§ **GIVEN TASK**
In the records from the line with "Given: Click the" through the end of the records, substitute "GUI agent" for "computer-use agent" and reproduce only those lines, with nothing else changed.

§ **PROVIDED MATERIAL**
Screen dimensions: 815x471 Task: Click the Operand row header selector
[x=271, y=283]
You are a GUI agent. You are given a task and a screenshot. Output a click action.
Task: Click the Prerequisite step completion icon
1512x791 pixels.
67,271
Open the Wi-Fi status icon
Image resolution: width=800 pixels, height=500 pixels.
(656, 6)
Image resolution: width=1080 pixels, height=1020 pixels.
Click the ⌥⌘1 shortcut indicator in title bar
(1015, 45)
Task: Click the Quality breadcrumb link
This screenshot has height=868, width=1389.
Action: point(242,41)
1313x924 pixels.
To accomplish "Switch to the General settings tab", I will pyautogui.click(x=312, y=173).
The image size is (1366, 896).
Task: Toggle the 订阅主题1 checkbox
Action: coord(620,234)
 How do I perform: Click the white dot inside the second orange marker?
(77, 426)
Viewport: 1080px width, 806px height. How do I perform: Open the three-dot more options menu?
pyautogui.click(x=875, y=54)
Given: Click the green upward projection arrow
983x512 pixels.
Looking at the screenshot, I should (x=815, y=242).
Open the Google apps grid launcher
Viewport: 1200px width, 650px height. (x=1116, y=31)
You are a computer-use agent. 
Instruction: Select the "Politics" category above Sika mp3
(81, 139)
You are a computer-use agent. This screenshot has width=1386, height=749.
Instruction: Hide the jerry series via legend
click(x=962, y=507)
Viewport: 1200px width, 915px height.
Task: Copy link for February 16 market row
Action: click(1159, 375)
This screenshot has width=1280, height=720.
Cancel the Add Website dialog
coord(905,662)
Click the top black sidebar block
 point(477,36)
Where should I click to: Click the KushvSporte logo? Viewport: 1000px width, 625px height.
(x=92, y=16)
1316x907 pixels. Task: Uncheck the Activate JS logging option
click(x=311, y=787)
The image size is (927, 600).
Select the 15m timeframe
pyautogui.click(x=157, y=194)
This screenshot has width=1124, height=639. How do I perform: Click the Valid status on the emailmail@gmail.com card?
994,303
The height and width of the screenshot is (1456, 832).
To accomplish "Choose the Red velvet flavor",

§ **ANSWER TO THIS TASK**
Given: Click the green upward projection arrow
983x512 pixels.
Looking at the screenshot, I should (x=815, y=242).
Open the Google apps grid launcher
Viewport: 1200px width, 650px height. (x=1116, y=31)
You are a GUI agent. 
Instruction: Select the "Politics" category above Sika mp3
(81, 139)
You are a GUI agent. This screenshot has width=1386, height=749.
Instruction: Hide the jerry series via legend
click(x=962, y=507)
Viewport: 1200px width, 915px height.
Task: Copy link for February 16 market row
Action: click(1159, 375)
This screenshot has width=1280, height=720.
Cancel the Add Website dialog
coord(905,662)
Click the top black sidebar block
 point(477,36)
Where should I click to: Click the KushvSporte logo? Viewport: 1000px width, 625px height.
(x=92, y=16)
1316x907 pixels. Task: Uncheck the Activate JS logging option
click(x=311, y=787)
The image size is (927, 600).
Select the 15m timeframe
pyautogui.click(x=157, y=194)
This screenshot has width=1124, height=639. How do I perform: Click the Valid status on the emailmail@gmail.com card?
994,303
The height and width of the screenshot is (1456, 832).
To accomplish "Choose the Red velvet flavor",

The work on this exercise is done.